YAML to JSON

Parse YAML input and output normalized JSON with validation.

YAML to JSON

What This Tool Does

  • YAML to JSON converts YAML configuration files into JSON format for programmatic parsing and schema validation.
  • Transform Kubernetes manifests, CI/CD configs, and data files into structured JSON.

Usage

  1. Paste YAML-formatted text into the input area.
  2. The converter parses YAML and generates equivalent JSON structure.
  3. Review parser feedback and generated JSON.
  4. Copy result for use in JSON-based workflows, schema validation, or APIs.

Examples

  • Convert CI YAML snippets (GitHub Actions, GitLab CI) to JSON for schema checks.
  • Normalize Kubernetes manifests to JSON before programmatic manipulation.
  • Transform Docker Compose YAML to JSON for configuration validation.
  • Convert Ansible playbooks or config files to JSON for data extraction.

Limitations

  • Results should be validated in your target runtime before production use.
  • Extremely large input payloads may be constrained by browser memory and performance limits.

Common Mistakes

  • Tabs instead of spaces: YAML requires spaces for indentation. Tabs break parsing.
  • Inconsistent indentation: Mixing 2 and 4 spaces breaks nesting. Be consistent.
  • Incorrect list syntax: - item (dash space) is correct. -item or ~item fail.
  • Colon without space: key:value fails; must be key: value (with space)
  • Unquoted strings containing colons: "key:value" requires quotes. Unquoted trigger parsing errors.
  • Anchor/alias misuse: &anchor defines; *alias references. Wrong order or typos break references.

Technical Reference Guide

  • YAML uses indentation for structure (spaces, not tabs)
  • Key-value: key: value (colon space required)
  • Lists: - item1, - item2 (dash space prefix)
  • Objects: Nested via indentation {{ key: value }}
  • Strings: Quoted ("text") or unquoted (if unambiguous)
  • Anchors: &anchor and *alias for reference/reuse (resolved in JSON)
  • Comments: # comment (to end of line)
  • Null: null, ~, or empty value
  • Booleans: true, false, yes, no (context-dependent)

FAQ

  • Are YAML anchors and aliases preserved in JSON?

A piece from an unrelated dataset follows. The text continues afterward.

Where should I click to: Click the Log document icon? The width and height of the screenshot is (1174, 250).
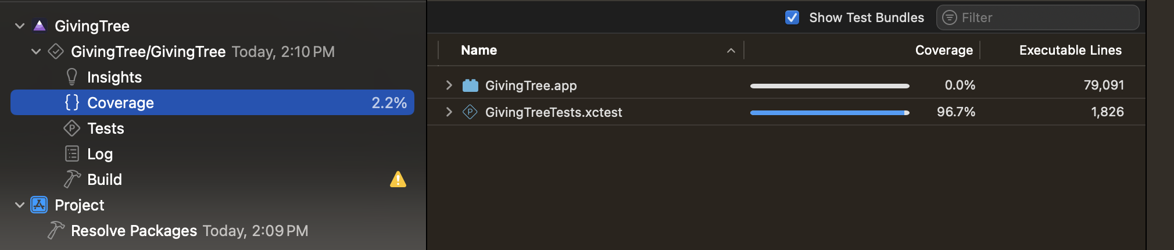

    No. Anchors and aliases are resolved during parsing; JSON output reflects expanded, duplicated data.

  • Can comments be retained in JSON output?

    No. JSON output does not support comments. YAML comments are stripped during conversion.

  • What about YAML tags (!!str, !!int)?

    Tags hint data type but are not preserved in JSON. JSON intrinsically types values. Tags are lost.

  • How are multiline strings handled?

    YAML multiline (| for literal, > for folded) are converted to single JSON strings with newlines \n.

  • Can circular references be handled?

    No. Circular aliases cause errors. JSON cannot represent cycles directly.

  • Is there a reverse conversion (JSON → YAML)?

    Yes. JSON is valid YAML, so reverse conversion is trivial. YAML output is less readable than handwritten YAML.